Answer:
The elements mentioned in the series are Na, Mg, Al, Si, and P. It can be seen that all these elements are located in the same period. The atomic number of the mentioned elements are Na-11, Mg-12, Al-13, Si-14, and P-15.
a) There will be an increase in the ionization energy with the increase in the element's atomic number across a period. More energy is needed to withdraw an electron from a completely occupied shell in comparison to an incompletely occupied shell.
The atomic number of Na is 11. When one electron is withdrawn from Na, it gets converted into the inert gas configuration of Ne. Thus, it will require more energy to withdraw the second electron from Na. Hence, Na exhibits the lowest second ionization energy.

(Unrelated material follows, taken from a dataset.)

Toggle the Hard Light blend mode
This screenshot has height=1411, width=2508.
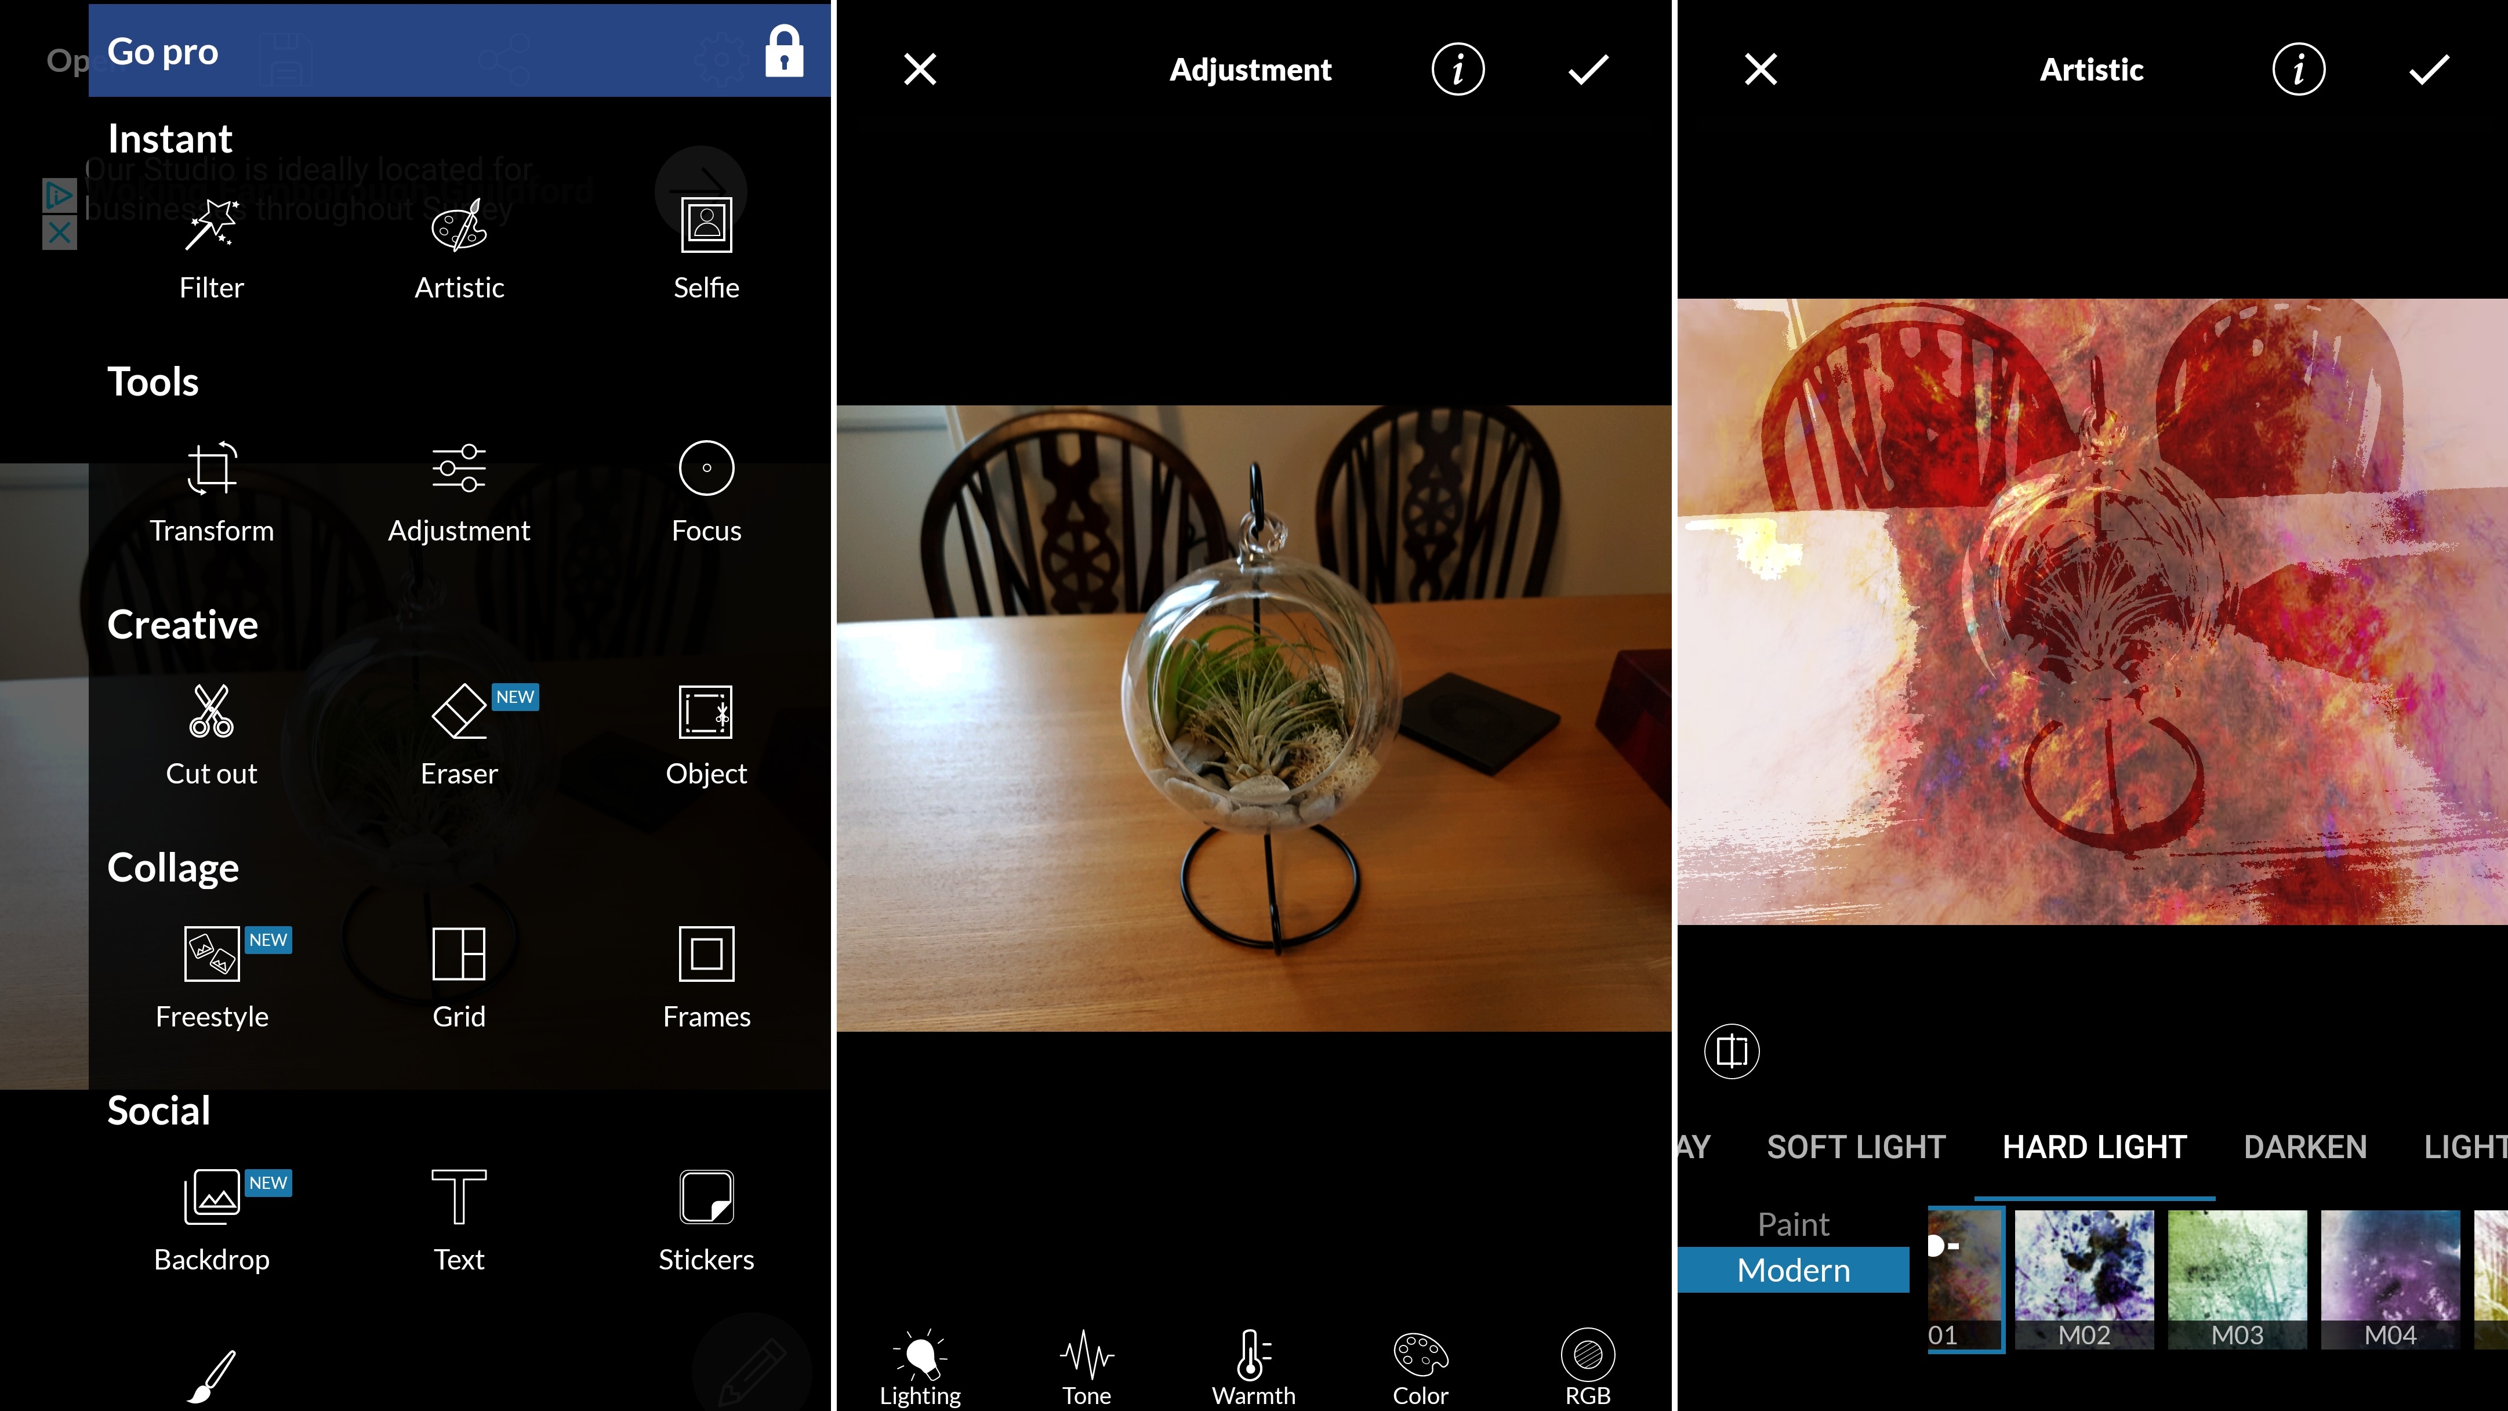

b) Across the period, with an increase in the element's atomic number, the atomic radii reduces from left to right. Thus, P exhibits the smallest atomic radius.
c) The metallic nature of the elements reduces from left to right across a period in the periodic table. Thus, P is the least metallic element.
d) Diamagnetic signifies towards the element that exhibits pair electrons in its sub-shells. The electronic configuration of Mg is,
1s2 2s2 2p6 3s2
In Mg, no unpaired electrons are present, while all the remaining elements mentioned exhibit unpaired electrons in their valence shell. Thus, Mg is the diamagnetic element.